Minimal residual disease (MRD)–negative complete remission (CR) rate at end of induction is significantly higher in adult patients with Philadelphia chromosome–positive (Ph+) acute lymphoblastic leukaemia (ALL) treated with ponatinib vs imatinib combined with reduced-intensity chemotherapy, results of the phase III PhALLCON trial have shown.
The positive findings, together with ponatinib’s manageable safety profile in the trial, support the US FDA’s recent accelerated approval of ponatinib in combination with chemotherapy for adult patients with newly diagnosed Ph+ ALL. [JAMA 2024;331:1814-1823; https://www.fda.gov/drugs/resources-information-approved-drugs/fda-grants-accelerated-approval-ponatinib-chemotherapy-newly-diagnosed-philadelphia-chromosome]
In the PhALLCON trial, the primary endpoint of MRD-negative CR at end of induction, defined as BCR::ABLIS ≤0.01 percent (ie, molecular response with 4-log reduction [MR4]) centrally assessed by reverse transcriptase–quantitative polymerase chain reaction at end of cycle 3 with investigator-reported CR maintained for ≥4 weeks, was achieved in 34.4 percent of patients in the ponatinib group vs 16.7 percent of those in the imatinib group (relative risk [RR], 2.06) (risk difference, 0.18; 95 percent confidence interval [CI], 0.06–0.29; p=0.002). Median duration of MRD-negative CR was not reached (NR) in the ponatinib group vs 18.0 months in the imatinib group.

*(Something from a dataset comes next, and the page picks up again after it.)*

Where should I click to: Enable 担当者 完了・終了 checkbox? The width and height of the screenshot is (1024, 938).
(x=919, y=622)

“Benefit [in the primary endpoint] was observed for ponatinib vs imatinib across all subgroups analyzed, including in patients ≥60 years of age [40.0 vs 10.3 percent; RR, 3.87] [risk difference, 0.30; 95 percent CI, 0.13–0.46; p<0.001], which represents a challenging-to-treat population with suboptimal response to limited treatment options,” the investigators pointed out.

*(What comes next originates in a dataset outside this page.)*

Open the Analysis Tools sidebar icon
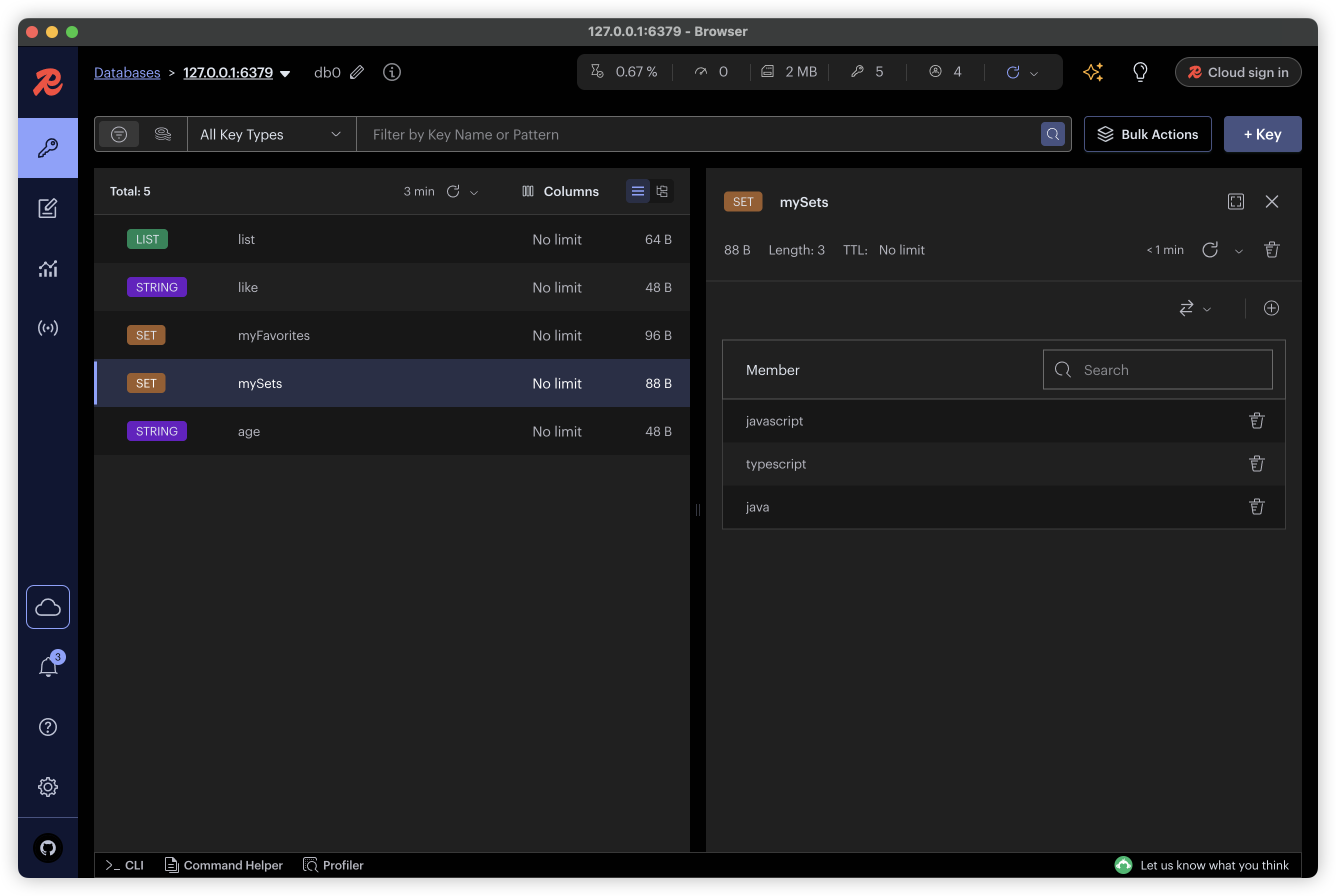The image size is (1336, 896). [x=48, y=268]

At end of induction, rates of MR4 and MR4.5 (BCR::ABL1IS ≤0.0043 percent) were higher with ponatinib vs imatinib (MR4, 43.0 vs 22.1 percent; RR, 1.94; 95 percent CI, 1.19–3.17; p=0.002) (MR4.5, 26.8 vs 14.7 percent). Cumulative rates of MR4 and MR4.5 consistently increased over time, with MR4 rates reaching 62.1 vs 44.9 percent by cycle 9.
Median time to loss of MRD negativity, defined as increase to BCR::ABL1IS >0.01 percent, was NR with ponatinib vs 20.9 months with imatinib. Median time to treatment failure, defined as discontinuation due to lack of efficacy or toxicity, was NR vs 21.9 months.
Median event-free survival after a median follow-up of 20.1 months was NR with ponatinib vs 29.0 months with imatinib (hazard ratio [HR], 0.65; 95 percent CI, 0.39–1.10).
Median progression-free survival in post hoc analyses was 12 months longer with ponatinib vs imatinib (20.0 vs 7.9 months; HR, 0.58; 95 percent CI, 0.41–0.83), despite 37.0 percent of patients in the imatinib group discontinuing study drug to receive a second- or third-generation tyrosine kinase inhibitor and/or immunotherapy, including 16.0 percent of patients who received subsequent ponatinib-based therapy. Median overall survival was NR in either group.
In terms of safety, comparable rates were reported with ponatinib vs imatinib for grade 3/4 treatment-emergent adverse events (AEs) (85.3 vs 87.7 percent) and treatment-related AEs (65.6 vs 59.3 percent). “The most common AEs were similar between treatment groups. Arterial occlusive events were infrequent and comparable between groups [2.5 vs 1.2 percent],” the investigators noted.
The PhALLCON trial included adult patients with newly diagnosed Ph+ ALL and an Eastern Cooperative Oncology Group performance status score of 2 or better who did not have clinically significant or uncontrolled cardiovascular (CV) disease at baseline (median age, 54 years; aged ≥60 years, 37.1 percent; ≥1 CV comorbidity at baseline, 59.0 percent). The patients were randomized (2:1) to receive ponatinib 30 mg/day (n=164) or imatinib 600 mg/day (n=81) in combination with reduced-intensity chemotherapy for induction (cycles 1–3), consolidation (cycles 4–9) and maintenance (cycles 10–20), followed by single-agent ponatinib or imatinib after cycle 20. Ponatinib dose was reduced to 15 mg QD upon achievement of MRD-negative CR at or after end of induction, and re-escalated to 30 mg QD upon loss of MRD negativity.